Work request »
Omitting every picture, copy the lines from the one that contains "Where should I" through the last line of the records below, exactly and with nothing added.

Records to use »
_ _ _ _ _
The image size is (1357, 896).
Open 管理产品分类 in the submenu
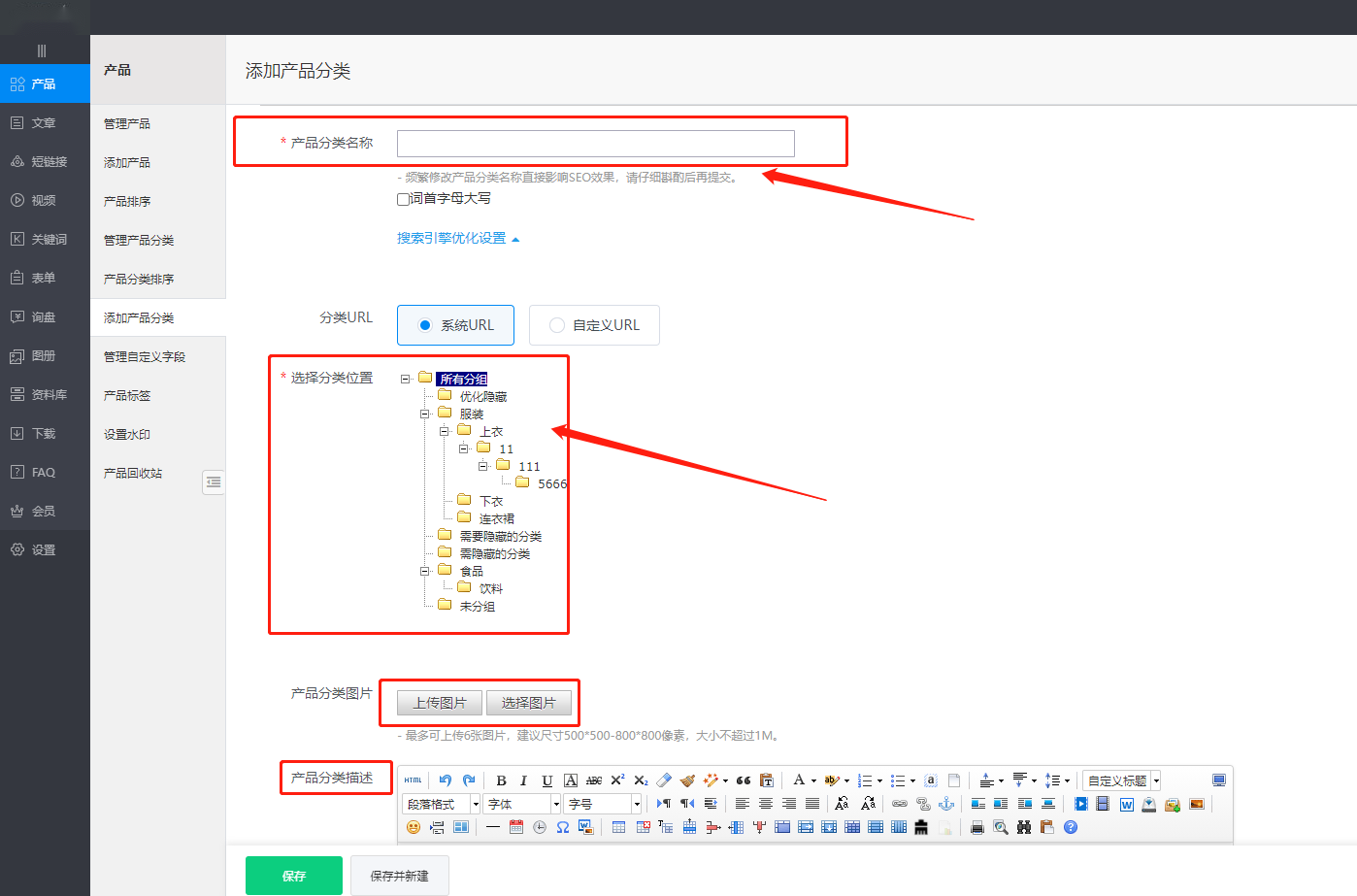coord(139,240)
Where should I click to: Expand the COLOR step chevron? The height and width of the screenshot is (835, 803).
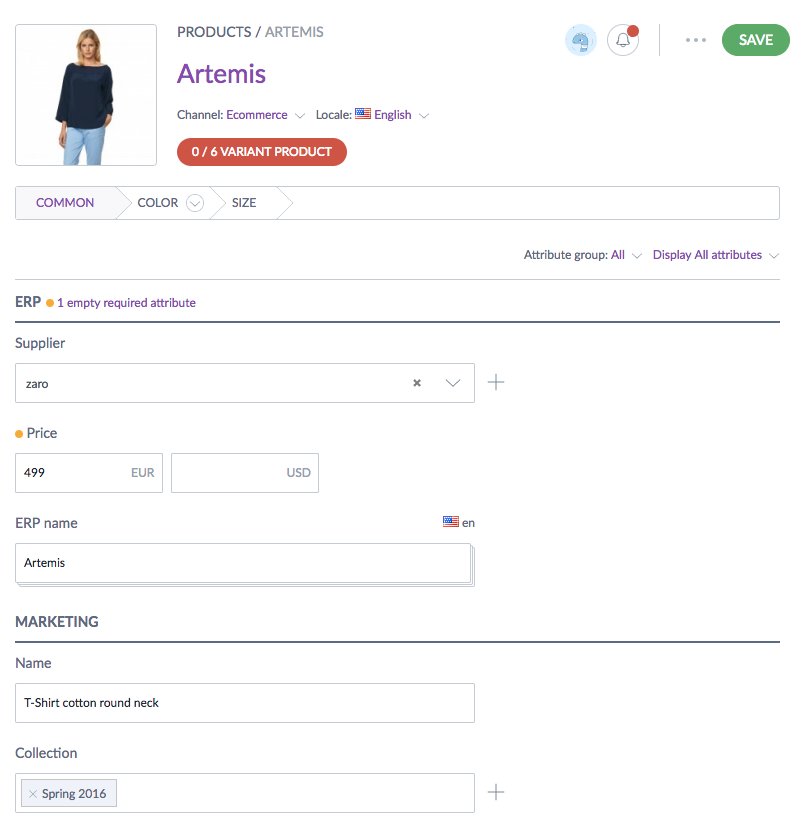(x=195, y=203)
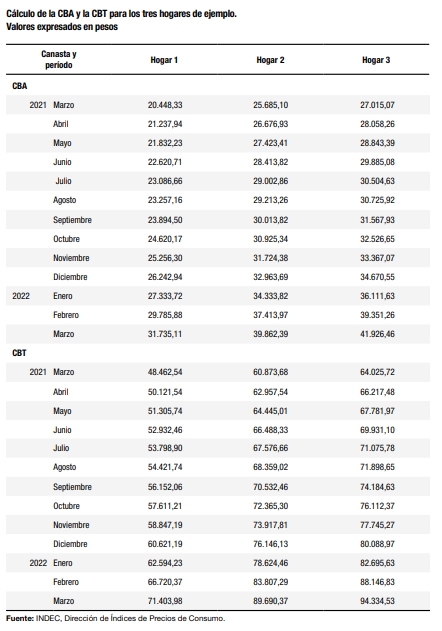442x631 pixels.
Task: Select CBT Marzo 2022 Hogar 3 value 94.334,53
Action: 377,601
_ _ _ _ _
Reply »
Where should I click to: Expand the COLOR step chevron? The height and width of the screenshot is (835, 803).
(x=195, y=203)
442x631 pixels.
Task: Select CBT Marzo 2022 Hogar 3 value 94.334,53
Action: 377,601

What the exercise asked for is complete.